There is growing interest in investigating the short-term delayed lag effects of environmental pollutants (e.g. air particulate matter and ozone) on a health outcome of interest measured at a certain time (e.g. daily mortality counts). Previous studies have shown that not only the current level of the exposure but exposure levels up to past few days may be associated with health event/outcome measured on current day. Distributed lag model (DLM) has been used in environmental epidemiology to characterize the lag structure of exposure effects. These models assume that the coefficients corresponding to exposures at different lags follow a given function of the lags. Under mis-specification of this function, DLM can lead to seriously biased estimates. In this dissertation, we first explore different methods to make the traditional DLM more robust. We then extend the single pollutant DLM to multi-pollutant scenarios. We illustrate the proposed methods using air pollution data from the National Morbidity, Mortality and Air Pollution Study (NMMAPS) and a dataset from Brigham and Women's Hospital (BWH) prospective birth cohort study.

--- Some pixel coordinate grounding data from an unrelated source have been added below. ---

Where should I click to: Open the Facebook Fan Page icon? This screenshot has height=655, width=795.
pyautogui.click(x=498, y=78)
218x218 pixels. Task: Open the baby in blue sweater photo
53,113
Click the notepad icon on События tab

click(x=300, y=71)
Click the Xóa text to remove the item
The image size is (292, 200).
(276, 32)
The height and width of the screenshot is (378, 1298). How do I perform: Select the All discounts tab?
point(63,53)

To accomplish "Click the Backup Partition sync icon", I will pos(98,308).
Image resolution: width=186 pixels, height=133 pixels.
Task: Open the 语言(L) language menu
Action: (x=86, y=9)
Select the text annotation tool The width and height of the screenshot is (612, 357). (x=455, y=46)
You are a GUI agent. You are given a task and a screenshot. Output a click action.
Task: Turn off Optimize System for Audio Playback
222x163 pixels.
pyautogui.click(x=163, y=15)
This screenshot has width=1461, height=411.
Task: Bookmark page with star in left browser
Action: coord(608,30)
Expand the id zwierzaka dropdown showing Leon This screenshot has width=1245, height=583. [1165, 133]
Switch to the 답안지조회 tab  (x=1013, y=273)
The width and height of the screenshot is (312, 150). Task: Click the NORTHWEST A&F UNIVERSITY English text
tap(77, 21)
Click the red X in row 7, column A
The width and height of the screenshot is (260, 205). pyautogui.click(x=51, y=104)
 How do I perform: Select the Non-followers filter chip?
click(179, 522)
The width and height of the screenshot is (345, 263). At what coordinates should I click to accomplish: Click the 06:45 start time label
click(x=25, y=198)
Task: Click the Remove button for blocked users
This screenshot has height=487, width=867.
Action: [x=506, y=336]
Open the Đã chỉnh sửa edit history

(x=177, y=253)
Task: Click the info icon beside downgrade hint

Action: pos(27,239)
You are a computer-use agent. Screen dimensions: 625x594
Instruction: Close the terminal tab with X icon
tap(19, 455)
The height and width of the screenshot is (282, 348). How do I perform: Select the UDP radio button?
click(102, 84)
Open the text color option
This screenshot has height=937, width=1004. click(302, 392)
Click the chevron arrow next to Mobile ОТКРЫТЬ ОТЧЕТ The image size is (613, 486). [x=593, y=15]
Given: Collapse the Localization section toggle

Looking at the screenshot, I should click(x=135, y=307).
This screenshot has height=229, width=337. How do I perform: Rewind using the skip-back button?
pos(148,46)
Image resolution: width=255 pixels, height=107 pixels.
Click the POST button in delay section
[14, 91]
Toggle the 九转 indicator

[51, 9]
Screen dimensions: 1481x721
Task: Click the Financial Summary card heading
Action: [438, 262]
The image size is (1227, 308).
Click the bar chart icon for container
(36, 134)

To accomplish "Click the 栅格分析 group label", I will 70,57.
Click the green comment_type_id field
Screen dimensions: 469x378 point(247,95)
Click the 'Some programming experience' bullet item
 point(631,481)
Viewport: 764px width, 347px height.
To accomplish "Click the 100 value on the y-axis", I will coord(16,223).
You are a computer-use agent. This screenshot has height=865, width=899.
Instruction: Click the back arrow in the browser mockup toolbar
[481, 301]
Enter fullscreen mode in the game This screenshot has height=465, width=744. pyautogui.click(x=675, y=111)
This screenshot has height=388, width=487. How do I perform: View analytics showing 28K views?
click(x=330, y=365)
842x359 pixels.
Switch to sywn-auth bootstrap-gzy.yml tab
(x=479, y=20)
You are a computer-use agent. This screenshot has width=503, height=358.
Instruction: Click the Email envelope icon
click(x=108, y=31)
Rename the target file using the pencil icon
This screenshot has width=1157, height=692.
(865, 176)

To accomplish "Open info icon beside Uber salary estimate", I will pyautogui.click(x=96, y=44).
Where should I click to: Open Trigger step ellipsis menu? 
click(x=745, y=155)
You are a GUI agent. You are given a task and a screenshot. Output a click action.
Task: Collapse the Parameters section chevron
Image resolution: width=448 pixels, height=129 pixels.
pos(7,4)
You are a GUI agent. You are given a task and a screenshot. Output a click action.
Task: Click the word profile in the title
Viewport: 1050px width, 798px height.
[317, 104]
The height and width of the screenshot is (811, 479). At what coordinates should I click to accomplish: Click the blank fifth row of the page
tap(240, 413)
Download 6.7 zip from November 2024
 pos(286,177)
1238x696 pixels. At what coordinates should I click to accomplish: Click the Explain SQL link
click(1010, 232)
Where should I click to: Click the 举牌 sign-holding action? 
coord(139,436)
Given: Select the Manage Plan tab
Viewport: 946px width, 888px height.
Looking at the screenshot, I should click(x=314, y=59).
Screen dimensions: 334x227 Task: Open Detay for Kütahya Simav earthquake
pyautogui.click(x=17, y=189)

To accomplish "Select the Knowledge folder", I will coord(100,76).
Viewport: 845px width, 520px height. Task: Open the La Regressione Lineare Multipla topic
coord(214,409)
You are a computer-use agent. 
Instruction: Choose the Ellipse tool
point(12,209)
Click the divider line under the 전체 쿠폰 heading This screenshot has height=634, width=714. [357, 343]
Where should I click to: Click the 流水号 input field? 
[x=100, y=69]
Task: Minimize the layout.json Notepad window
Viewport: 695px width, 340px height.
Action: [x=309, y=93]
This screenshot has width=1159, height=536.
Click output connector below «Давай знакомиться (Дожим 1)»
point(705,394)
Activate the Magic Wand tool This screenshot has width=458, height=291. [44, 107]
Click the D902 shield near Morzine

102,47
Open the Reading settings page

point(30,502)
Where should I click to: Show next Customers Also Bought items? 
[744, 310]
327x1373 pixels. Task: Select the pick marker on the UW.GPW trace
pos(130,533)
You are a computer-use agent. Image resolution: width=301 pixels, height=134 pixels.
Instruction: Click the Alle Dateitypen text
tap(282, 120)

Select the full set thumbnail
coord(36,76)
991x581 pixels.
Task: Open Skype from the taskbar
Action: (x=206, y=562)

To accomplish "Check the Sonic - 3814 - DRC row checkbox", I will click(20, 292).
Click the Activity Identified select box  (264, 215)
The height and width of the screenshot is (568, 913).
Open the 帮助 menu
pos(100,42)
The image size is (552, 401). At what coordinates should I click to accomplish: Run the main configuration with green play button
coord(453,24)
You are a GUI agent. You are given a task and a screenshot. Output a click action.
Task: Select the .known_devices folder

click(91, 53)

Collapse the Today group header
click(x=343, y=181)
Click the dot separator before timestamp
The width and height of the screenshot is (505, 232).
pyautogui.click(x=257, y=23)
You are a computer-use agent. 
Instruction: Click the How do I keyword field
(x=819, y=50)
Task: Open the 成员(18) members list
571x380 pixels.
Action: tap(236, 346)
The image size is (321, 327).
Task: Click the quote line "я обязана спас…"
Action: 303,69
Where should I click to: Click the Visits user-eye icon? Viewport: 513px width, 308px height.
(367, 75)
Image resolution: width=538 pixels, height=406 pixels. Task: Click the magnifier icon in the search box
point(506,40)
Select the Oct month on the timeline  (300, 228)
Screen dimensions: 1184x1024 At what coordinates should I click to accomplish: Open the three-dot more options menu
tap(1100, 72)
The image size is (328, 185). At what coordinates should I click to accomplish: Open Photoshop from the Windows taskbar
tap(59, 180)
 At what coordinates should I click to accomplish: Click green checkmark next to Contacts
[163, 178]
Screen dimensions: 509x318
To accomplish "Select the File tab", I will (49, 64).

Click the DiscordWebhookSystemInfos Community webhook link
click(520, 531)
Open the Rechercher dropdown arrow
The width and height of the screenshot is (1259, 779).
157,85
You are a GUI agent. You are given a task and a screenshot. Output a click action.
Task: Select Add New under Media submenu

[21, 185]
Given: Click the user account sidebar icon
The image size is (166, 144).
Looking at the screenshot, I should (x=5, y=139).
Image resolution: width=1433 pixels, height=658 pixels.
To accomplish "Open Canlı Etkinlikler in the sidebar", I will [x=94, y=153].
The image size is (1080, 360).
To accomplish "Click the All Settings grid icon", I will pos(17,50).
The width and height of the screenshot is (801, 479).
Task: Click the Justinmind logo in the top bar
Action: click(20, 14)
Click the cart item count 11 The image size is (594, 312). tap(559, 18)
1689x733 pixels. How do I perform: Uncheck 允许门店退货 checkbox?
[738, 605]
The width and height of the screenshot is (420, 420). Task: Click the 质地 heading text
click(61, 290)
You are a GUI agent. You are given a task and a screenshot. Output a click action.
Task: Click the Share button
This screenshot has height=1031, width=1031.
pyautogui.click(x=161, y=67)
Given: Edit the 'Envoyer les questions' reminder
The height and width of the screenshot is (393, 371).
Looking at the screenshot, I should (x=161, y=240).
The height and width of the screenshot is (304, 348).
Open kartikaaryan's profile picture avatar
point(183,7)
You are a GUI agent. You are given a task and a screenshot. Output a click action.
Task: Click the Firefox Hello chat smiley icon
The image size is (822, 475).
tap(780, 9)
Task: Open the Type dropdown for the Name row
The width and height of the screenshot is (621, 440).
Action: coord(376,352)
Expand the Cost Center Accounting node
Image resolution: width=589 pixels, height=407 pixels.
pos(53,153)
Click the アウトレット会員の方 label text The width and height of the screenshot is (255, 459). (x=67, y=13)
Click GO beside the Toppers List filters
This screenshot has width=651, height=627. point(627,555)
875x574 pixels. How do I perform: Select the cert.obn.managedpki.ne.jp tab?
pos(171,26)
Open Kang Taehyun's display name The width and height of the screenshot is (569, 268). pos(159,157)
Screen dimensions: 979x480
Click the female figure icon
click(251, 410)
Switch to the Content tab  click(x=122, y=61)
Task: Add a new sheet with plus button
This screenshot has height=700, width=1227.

In the first project, we propose three classes of shrinkage methods to combine an unconstrained DLM estimator and a constrained DLM estimator and achieve a balance between robustness and efficiency. The three classes of methods can be broadly described as (1) empirical Bayes-type shrinkage, (2) hierarchical Bayes, and (3) generalized ridge regression. A two-step double shrinkage approach that enforces the effect estimates approach zero at larger lags is also considered. A simulation study shows that all four approaches are effective in trading off between bias and variance to attain lower mean squared error with the two-step approaches having edge over others.

In the second project, we extend DLM to two-pollutant scenarios and focus on characterizing pollutant-by-pollutant interaction. We first consider to model the interaction surface by assuming the underlying basis functions are tensor products of the basis functions that generate the main-effect distributed lag functions. We also extend Tukey's one-degree-of-freedom interaction model to two-dimensional DLM context as a parsimonious way to model the interaction surface between two pollutants. Data adaptive approaches to allow departure from the specified Tukey's structure are also considered. A simulation study shows that shrinkage approach Bayesian constrained DLM has the best average performance in terms of relative efficiency.

In the third project, we extend DLM to a truly multi-dimensional space and focus on identifying important pollutants and pairwise interactions associated with a health outcome. Penalization-based approaches that induce sparsity in solution are considered. We propose a Hierarchical integrative Group LASSO (HiGLASSO) approach to perform variable selection at a group level while maintaining strong heredity constraints. Empirically, HiGLASSO identifies the correct set of important variables more frequently than other approaches. Theoretically, we show that HiGLASSO enjoys Oracle properties including selection and estimation consistency.